O X-56B após um voo no dia 19 de Abril. Foto: NASA/Dovulgação.

Um drone X-56B da NASA foi destruído em um acidente por volta das 07h35 do dia 09 de julho. Segundo a agência espacial, a aeronave remotamente pilotada estava em um voo de testes no Armstrong Flight Research Center na Base Aérea de Edwards, Califórnia, quando uma anomalia causou um forte impacto contra o solo, destruindo o veículo.
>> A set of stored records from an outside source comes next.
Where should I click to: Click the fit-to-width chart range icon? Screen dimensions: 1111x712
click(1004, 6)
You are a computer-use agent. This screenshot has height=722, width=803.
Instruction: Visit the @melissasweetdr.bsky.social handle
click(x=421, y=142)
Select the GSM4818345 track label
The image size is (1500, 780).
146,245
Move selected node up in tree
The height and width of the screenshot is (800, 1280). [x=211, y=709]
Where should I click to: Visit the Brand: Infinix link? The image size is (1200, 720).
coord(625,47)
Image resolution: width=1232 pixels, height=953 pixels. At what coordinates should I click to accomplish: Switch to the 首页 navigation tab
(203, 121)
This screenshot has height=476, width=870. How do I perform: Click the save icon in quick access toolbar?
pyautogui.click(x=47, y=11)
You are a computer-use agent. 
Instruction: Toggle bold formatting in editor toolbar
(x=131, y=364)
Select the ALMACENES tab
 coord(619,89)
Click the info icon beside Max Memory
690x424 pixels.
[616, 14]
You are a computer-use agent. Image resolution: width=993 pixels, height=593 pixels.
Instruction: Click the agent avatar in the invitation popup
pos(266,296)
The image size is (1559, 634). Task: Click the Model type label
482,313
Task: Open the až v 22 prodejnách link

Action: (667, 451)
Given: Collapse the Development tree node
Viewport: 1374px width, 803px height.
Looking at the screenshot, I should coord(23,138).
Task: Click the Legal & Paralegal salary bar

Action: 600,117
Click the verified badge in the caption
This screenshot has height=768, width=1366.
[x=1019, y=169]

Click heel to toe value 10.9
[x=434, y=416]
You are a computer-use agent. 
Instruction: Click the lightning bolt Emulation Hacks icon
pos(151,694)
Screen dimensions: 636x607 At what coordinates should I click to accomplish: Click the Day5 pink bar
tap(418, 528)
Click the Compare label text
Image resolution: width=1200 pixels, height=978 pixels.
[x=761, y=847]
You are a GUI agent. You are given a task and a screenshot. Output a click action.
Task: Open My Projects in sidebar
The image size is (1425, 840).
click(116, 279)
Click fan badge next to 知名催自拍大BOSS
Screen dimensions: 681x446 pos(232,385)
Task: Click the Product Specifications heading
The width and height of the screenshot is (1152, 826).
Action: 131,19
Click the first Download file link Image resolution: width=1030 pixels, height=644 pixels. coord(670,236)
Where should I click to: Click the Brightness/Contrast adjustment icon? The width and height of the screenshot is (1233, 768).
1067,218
Não houve feridos ou vítimas. 

Segundo o Flightglobal, o X-56B era o sucessor do X-56A que esteve em serviço com a NASA durante seis anos até encerrar suas atividades em 2019. Desenvolvido em parceria com a Northrop Grumman e o Laboratório de Pesquisas da Força Aérea (AFRL), o X-56B era usado desde abril de 2021 para testar e avaliar maneiras de diminuir o flutter, “uma forma de vibração incontrolável” à qual asas mais finas e flexíveis são bastante vulneráveis.

Foto: NASA/Divulgação.

De acordo com o portal, o controle de flutter é importante para a NASA pois asas leves e de grande alongamento (high-aspect-ratio) “são vistas como importantes para aviões comerciais mais econômicos e aeronaves militares de longa autonomia.”

A USAF tem interesse em designs de aeronaves leves de asas combinadas e asas voadoras porque as formas podem permitir voos de longa duração – uma capacidade potencialmente valiosa para missões como as que envolvem vigilância e bombardeio de longo alcance. As configurações de asa combinada e asa voadora também têm menos seção transversal de radar do que outros projetos, tornando-os mais furtivos. Essa configuração é usada pelo B-2A Spirit e o B-21 Raider, sucessor do B-2 e B-1B

No ano passado, as fabricantes Lockheed Martin Northrop Grumman e General Atomics Aeronautical Systems revelaram renderizações de conceitos de Veículos Aéreos Não-Tripulados (UAV) de asas combinadas para o programa MQ-Next da USAF, uma competição de aquisição para substituir o General Atomics MQ-9A Reaper a partir de 2030. A USAF quer um UAV de próxima geração com grande autonomia para realizar missões de inteligência, vigilância e reconhecimento, além de missões de ataque.

Foto: NASA/Divulgação.

“A fuselagem [de asas combinadas] mescla asas eficientes de alta sustentação com um corpo em forma de aerofólio amplo, permitindo que toda a aeronave gere sustentação e minimize o arrasto”, diz um folheto informativo da NASA. “Esta forma ajuda a aumentar a economia de combustível e cria áreas maiores de carga útil (carga ou passageiros) na parte central do corpo da aeronave.”